■ THE INPUT ■
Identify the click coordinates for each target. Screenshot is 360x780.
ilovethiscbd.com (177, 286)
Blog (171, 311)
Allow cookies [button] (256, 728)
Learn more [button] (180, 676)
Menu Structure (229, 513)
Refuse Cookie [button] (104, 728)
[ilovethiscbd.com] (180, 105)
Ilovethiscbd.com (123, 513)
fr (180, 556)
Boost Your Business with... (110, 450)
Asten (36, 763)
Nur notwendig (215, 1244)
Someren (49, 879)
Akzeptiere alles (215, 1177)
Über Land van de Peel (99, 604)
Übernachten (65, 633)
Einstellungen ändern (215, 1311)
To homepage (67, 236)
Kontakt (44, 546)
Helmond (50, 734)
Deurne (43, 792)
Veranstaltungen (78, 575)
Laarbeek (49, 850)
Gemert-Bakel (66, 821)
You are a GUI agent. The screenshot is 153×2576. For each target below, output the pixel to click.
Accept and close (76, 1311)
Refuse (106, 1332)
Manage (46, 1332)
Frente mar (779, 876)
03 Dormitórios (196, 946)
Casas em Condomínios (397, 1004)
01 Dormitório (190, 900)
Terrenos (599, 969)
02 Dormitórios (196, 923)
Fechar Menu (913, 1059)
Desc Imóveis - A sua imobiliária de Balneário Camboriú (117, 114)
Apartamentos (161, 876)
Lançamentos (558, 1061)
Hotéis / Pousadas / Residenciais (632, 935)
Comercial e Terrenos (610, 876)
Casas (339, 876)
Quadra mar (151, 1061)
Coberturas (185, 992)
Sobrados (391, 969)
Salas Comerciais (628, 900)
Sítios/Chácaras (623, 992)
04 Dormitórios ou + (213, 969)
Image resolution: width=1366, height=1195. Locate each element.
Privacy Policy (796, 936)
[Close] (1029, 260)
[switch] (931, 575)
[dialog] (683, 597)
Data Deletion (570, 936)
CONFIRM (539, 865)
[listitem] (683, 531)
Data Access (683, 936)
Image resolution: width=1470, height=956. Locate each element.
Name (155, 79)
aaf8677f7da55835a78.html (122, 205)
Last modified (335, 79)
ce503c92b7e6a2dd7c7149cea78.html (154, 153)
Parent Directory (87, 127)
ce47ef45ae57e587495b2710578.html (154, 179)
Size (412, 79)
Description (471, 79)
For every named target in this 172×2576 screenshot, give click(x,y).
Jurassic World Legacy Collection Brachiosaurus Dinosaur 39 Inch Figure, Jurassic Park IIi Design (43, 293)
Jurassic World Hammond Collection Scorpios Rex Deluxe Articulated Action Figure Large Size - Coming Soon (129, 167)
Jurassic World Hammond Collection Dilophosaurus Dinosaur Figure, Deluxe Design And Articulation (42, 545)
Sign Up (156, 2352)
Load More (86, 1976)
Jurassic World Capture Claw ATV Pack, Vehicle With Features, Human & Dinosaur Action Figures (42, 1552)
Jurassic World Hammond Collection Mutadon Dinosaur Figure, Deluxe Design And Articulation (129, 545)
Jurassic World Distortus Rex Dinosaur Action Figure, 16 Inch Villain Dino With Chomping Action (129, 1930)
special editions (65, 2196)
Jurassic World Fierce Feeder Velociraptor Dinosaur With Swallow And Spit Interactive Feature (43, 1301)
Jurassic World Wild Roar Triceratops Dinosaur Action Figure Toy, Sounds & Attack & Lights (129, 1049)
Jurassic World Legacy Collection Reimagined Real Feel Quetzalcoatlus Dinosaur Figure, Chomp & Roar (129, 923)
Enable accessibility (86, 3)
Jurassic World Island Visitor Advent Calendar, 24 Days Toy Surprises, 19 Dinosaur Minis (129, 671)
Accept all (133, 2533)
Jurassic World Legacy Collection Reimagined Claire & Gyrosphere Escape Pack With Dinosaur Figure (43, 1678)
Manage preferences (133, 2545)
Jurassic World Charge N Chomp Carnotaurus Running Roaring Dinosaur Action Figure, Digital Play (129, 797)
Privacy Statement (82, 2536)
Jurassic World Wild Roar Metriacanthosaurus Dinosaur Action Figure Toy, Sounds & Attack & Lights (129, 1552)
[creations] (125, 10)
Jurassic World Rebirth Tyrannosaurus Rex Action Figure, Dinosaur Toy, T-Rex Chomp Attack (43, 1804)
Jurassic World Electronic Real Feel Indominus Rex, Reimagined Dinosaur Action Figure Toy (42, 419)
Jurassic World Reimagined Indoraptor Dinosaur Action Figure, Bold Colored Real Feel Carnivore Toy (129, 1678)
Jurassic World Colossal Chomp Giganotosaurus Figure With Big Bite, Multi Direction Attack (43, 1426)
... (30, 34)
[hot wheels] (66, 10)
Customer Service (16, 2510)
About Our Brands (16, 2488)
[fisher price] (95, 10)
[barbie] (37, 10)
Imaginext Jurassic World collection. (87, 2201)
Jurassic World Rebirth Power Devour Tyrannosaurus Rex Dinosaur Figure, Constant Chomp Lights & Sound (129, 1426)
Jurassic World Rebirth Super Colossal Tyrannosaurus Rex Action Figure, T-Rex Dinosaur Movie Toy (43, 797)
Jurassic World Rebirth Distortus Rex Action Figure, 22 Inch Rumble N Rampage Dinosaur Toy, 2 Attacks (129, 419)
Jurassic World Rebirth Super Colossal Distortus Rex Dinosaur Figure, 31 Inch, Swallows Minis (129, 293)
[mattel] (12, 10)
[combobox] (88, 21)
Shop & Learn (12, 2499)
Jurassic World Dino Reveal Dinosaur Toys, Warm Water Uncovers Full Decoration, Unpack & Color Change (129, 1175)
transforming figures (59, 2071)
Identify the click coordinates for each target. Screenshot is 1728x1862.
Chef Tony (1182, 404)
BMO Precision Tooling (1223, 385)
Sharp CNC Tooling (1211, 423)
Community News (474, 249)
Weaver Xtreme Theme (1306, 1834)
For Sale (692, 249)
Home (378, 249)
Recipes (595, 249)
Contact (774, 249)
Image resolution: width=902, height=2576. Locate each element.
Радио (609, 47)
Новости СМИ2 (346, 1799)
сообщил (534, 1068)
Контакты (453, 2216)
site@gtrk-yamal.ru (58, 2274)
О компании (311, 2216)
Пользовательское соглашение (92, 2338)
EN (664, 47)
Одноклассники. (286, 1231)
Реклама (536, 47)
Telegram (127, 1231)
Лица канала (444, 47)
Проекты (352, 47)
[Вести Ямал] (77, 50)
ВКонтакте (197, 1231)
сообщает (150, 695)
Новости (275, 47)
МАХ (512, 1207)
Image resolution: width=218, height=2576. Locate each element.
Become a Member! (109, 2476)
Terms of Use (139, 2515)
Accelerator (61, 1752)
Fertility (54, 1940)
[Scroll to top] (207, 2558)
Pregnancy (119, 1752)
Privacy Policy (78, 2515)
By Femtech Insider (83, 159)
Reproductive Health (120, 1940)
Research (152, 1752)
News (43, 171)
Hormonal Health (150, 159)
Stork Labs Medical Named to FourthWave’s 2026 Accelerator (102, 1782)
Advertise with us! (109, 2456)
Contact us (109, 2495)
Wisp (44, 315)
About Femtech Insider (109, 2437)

■ YOUR ASSIGNMENT ■
Provide the number of lines in the preceding entries that include the string "Locate", with no other words.

■ ANSWER SECTION ■
4